===== Given information
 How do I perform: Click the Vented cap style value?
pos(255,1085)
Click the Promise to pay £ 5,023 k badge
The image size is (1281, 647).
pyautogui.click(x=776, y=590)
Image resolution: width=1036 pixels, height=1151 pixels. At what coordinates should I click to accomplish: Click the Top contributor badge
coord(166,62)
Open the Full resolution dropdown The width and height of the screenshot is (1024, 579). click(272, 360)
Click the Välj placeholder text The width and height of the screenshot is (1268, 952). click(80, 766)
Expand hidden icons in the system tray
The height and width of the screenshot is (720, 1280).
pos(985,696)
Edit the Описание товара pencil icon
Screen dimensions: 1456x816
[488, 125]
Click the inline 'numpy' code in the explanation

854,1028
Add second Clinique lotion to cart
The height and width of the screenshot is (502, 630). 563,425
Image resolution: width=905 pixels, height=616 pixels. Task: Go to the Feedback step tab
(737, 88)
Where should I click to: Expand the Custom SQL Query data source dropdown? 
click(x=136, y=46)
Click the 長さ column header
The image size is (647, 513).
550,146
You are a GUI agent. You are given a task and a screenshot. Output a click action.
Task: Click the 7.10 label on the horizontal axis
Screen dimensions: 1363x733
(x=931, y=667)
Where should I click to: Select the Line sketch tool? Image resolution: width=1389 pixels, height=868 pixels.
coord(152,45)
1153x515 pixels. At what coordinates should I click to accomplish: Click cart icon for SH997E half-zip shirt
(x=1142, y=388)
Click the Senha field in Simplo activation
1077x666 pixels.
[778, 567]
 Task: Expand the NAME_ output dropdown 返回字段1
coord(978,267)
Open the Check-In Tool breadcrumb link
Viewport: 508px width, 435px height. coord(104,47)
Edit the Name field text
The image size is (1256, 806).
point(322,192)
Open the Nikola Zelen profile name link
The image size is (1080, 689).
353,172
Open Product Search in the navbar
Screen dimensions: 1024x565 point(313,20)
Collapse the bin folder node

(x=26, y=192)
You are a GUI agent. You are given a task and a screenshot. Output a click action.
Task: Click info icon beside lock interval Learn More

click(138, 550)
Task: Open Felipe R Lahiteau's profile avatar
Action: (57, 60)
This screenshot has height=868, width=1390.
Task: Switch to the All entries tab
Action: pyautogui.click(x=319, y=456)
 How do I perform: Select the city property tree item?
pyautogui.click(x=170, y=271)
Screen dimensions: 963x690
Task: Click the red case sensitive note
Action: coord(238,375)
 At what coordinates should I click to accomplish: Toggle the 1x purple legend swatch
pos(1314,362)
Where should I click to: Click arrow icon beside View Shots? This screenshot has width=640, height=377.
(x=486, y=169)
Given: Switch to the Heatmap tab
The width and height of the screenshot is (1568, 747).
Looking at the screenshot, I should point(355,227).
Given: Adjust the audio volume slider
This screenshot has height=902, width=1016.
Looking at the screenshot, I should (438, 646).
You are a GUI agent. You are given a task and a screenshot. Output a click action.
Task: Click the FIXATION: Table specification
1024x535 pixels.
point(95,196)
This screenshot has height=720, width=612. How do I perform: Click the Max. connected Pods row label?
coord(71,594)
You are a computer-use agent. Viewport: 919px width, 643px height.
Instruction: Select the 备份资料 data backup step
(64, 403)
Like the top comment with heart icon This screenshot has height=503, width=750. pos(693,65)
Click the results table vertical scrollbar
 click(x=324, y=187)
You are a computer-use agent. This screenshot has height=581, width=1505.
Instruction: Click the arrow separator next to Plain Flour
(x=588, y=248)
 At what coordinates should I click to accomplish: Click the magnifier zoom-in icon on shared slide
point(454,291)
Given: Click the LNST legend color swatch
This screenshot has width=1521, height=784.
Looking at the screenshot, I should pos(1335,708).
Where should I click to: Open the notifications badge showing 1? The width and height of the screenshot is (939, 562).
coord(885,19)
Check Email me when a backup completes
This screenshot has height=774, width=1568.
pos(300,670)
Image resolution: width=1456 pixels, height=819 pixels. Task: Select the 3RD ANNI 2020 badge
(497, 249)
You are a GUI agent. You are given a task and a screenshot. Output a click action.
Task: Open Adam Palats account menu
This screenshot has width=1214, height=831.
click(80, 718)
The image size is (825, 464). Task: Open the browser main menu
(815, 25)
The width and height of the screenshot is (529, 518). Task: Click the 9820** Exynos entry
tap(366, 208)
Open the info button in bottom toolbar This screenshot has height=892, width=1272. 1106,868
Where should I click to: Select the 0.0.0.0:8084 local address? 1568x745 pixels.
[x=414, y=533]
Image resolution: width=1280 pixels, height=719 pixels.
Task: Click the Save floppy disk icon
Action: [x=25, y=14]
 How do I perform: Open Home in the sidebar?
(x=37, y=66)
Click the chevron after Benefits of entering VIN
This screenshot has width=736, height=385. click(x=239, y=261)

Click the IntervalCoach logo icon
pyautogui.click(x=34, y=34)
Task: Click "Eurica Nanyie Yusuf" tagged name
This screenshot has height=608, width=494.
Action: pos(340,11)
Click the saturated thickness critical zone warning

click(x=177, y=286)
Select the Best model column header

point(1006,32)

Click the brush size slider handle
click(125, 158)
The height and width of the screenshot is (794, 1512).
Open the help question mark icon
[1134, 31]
==========
- Assignment -
Show the lines of the data that hold the word "computer".

- Exercise output -
You are a computer-use agent. Viewport: 919px width, 643px height.
You are a computer-use agent. This screenshot has height=581, width=1505.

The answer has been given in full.